A valuable pedagogical approach is the 5E Instructional Model.

In this posting I will explain each of the components of the 5E model along with recommendations of digital and non-digital tools that can be incorporated at each stage.
The last section includes four lesson plans that incorporates the 5E model for each of the major sciences: Biology, Chemistry, Environmental Science and Physics.

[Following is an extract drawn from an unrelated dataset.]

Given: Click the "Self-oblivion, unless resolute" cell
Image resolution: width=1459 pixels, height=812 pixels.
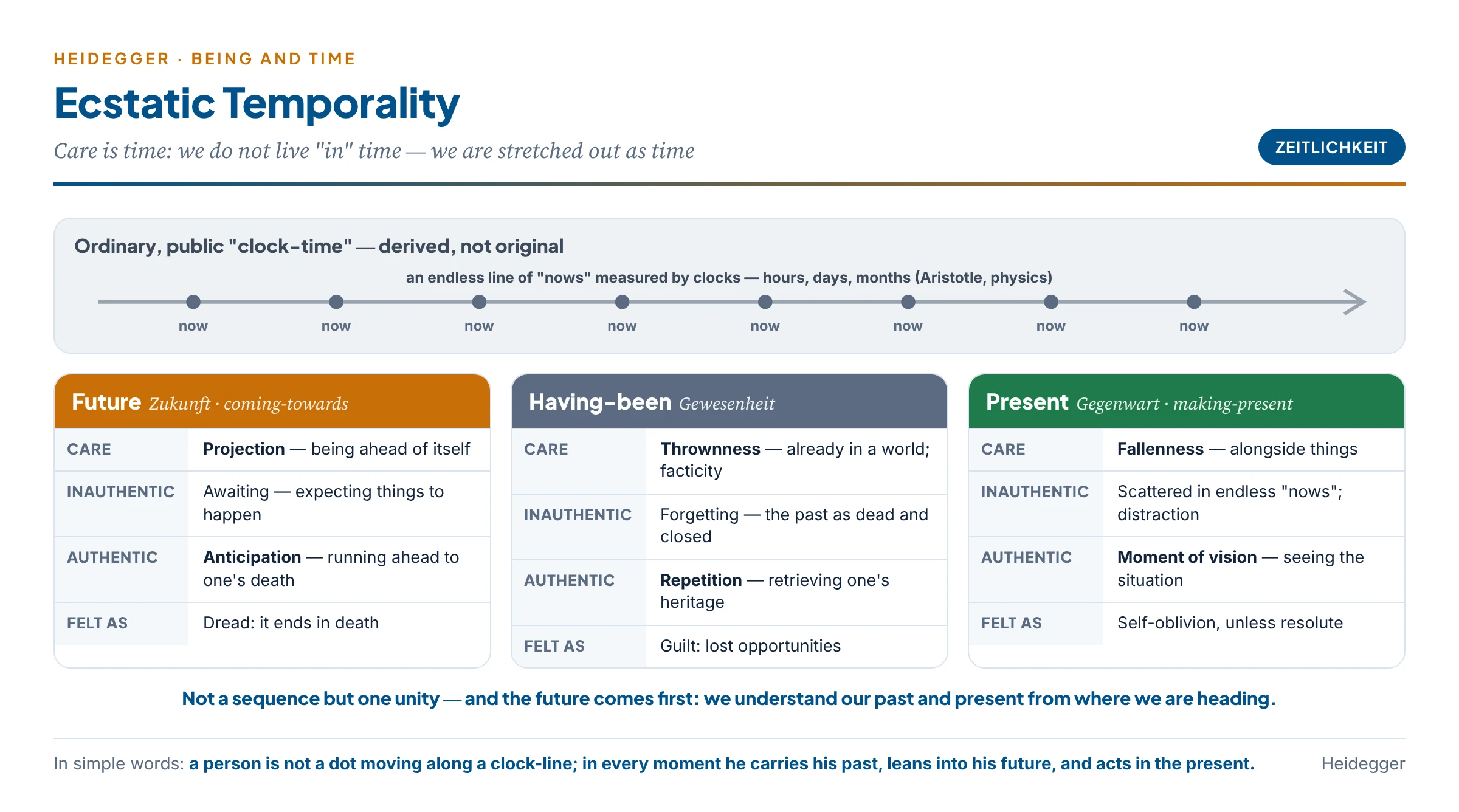Looking at the screenshot, I should [x=1230, y=623].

The five phases of the Learning Cycle as proposed by the National Science Education Standards can be integrated into the '5E' Instructional model as follows:

ENGAGE
Students become engaged in the process of scientific inquiry. The teacher can ask questions to find out what students already know, or think they know, about the topic and concepts to be covered. These questions typically start with "how" instead of with "why.”
Digital Tools:
Exploratree: Interactive Thinking Guides
Non-Digital Tools:
Graphic Organizers

EXPLORE
Students decide what makes questions scientifically testable. Students gain a common set of experiences upon which to begin building their understanding.
Digital Tools:
PhET Simulations
Virtual Dissections, Labs, and Field Trips
Non-Digital Tools
Hands-On Labs:

EXPLAIN
Students acquire opportunities to connect their previous experiences with current learning and to make conceptual sense of the main ideas of the topic being studied. This stage also allows for the introduction of formal language, scientific terms, and content information that might make students’ previous experiences easier to describe. The teacher acts as a facilitator that explains concepts and addresses misconceptions.
Online Tutorials
Hippocampus: Biology, Physics, Environmental Science
Chemistry Tutorials

ELABORATE
Students apply or extend previously introduced concepts and experiences to new situations.
Students apply their knowledge to real world applications.
Project-Based Learning
Exemplary Projects for Project-Based Learning (PBL)
Scitable
How Stuff Works
Problem-Based learning in Biology: 20 Case Examples

EVALUATE
Students, with their teachers, review and assess what they have learned and how they have learned it. Students can be given a summative assessment to demonstrate what they know and can do.
Digital and Non-Digital Resources

MODELING THE 5E INSTRUCTIONAL PROCESS

BIOLOGY
Topic: Osmosis

Learning Objectives:
Students will understand the role of cell organelles in homeostasis and will be able to measure the rate of osmosis in cells.

CHEMISTRY
Topic: Solubility

Learning Objectives:
Students will understand that there is a dependence of solubility with temperature and will be able to design an experiment showing how the solubility of several substances depend on temperature.
















ENVIRONMENTAL SCIENCE
Topic: Hydrological Cycle

Learning Objectives:
Students will understand the factors affecting domestic water use, and will be able to design a system for collecting data and calculating individual, group, state and national domestic water use.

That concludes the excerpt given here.